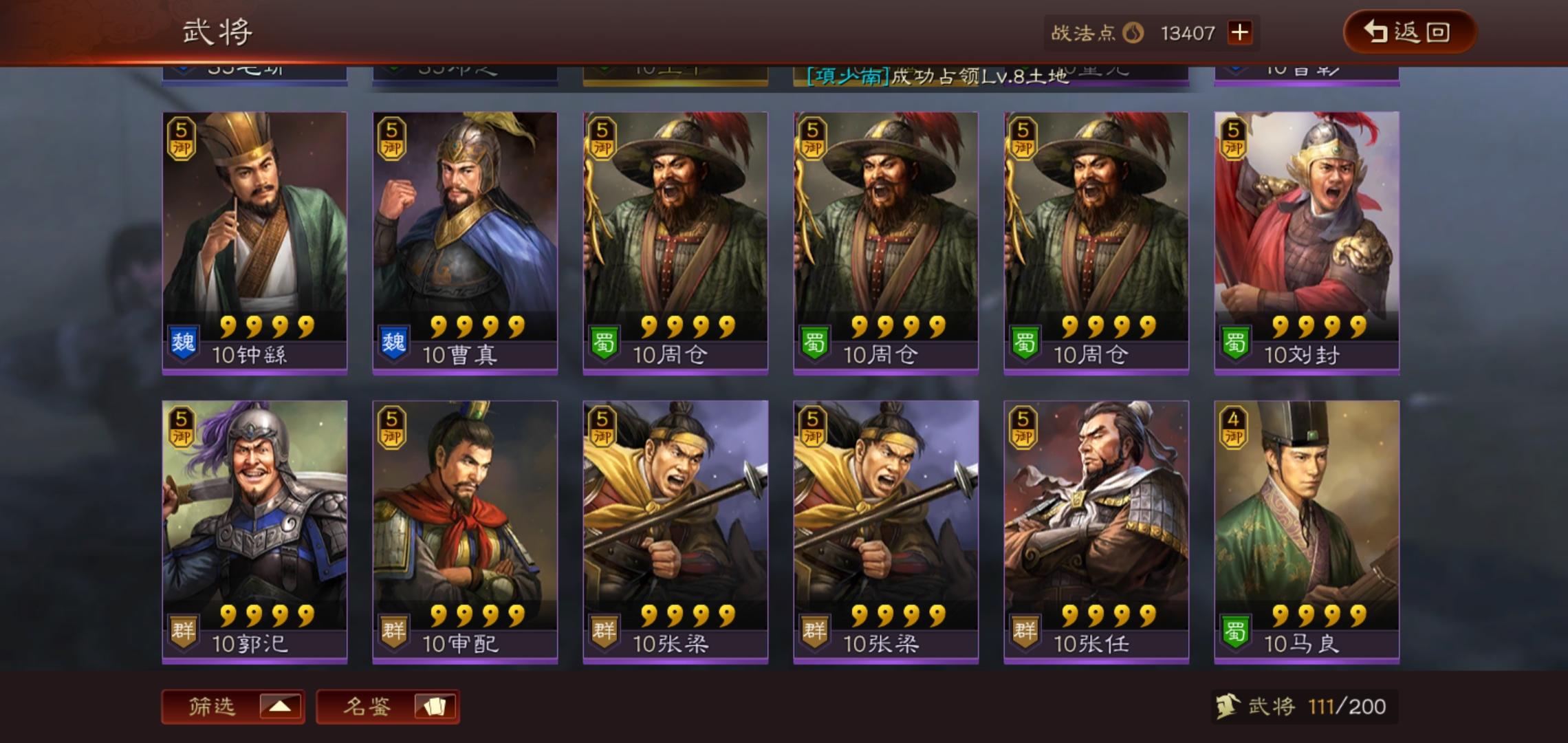Click the 武将 page title
This screenshot has height=743, width=1568.
pos(217,32)
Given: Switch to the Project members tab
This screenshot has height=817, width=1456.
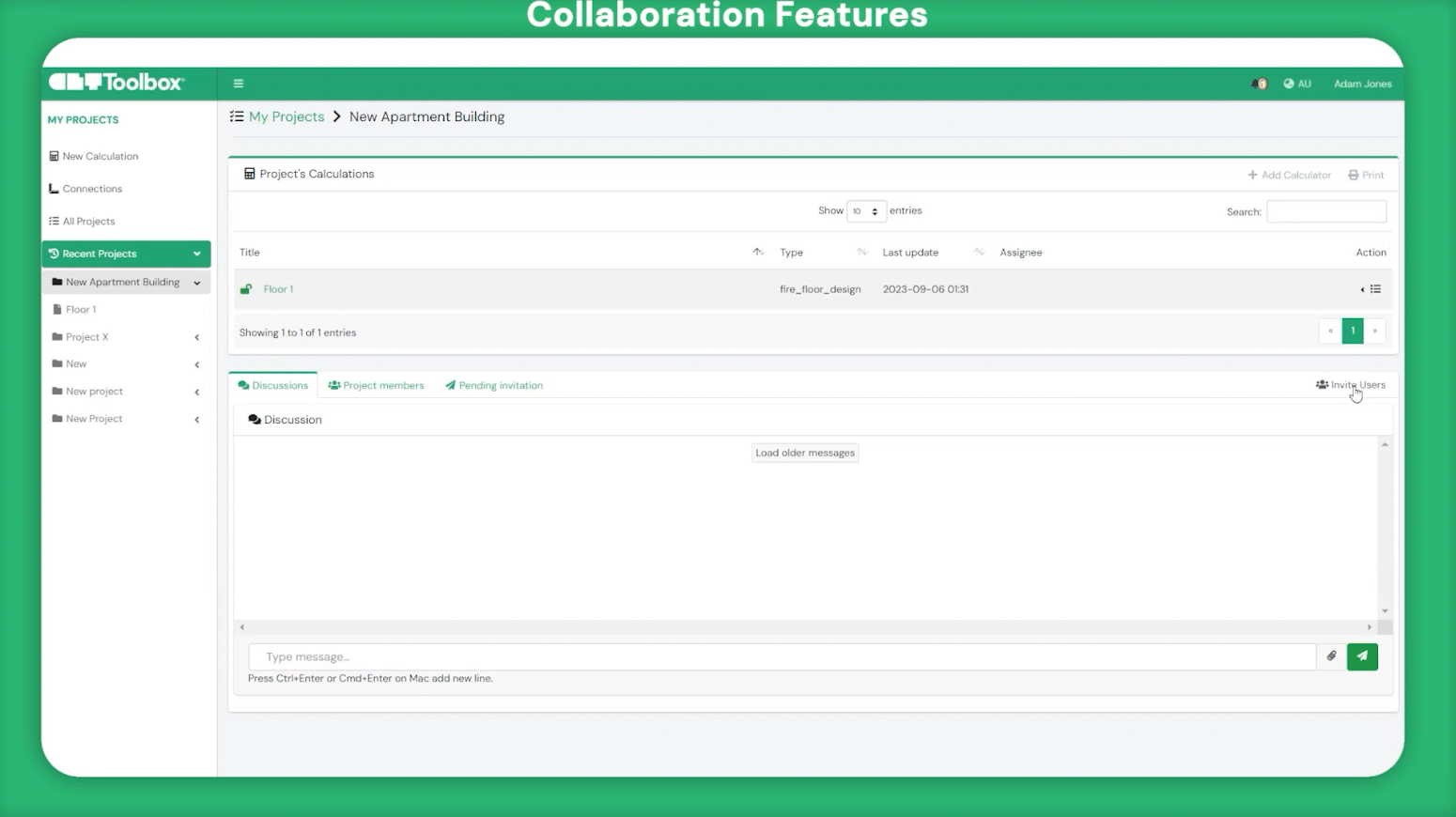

- Problem: Your task is to reproduce exactly the lines from the one that holds "Given: Switch to the Project members tab" to the last line of the listing, and only those, omitting the pictures.

- Task solution:
Given: Switch to the Project members tab
This screenshot has height=817, width=1456.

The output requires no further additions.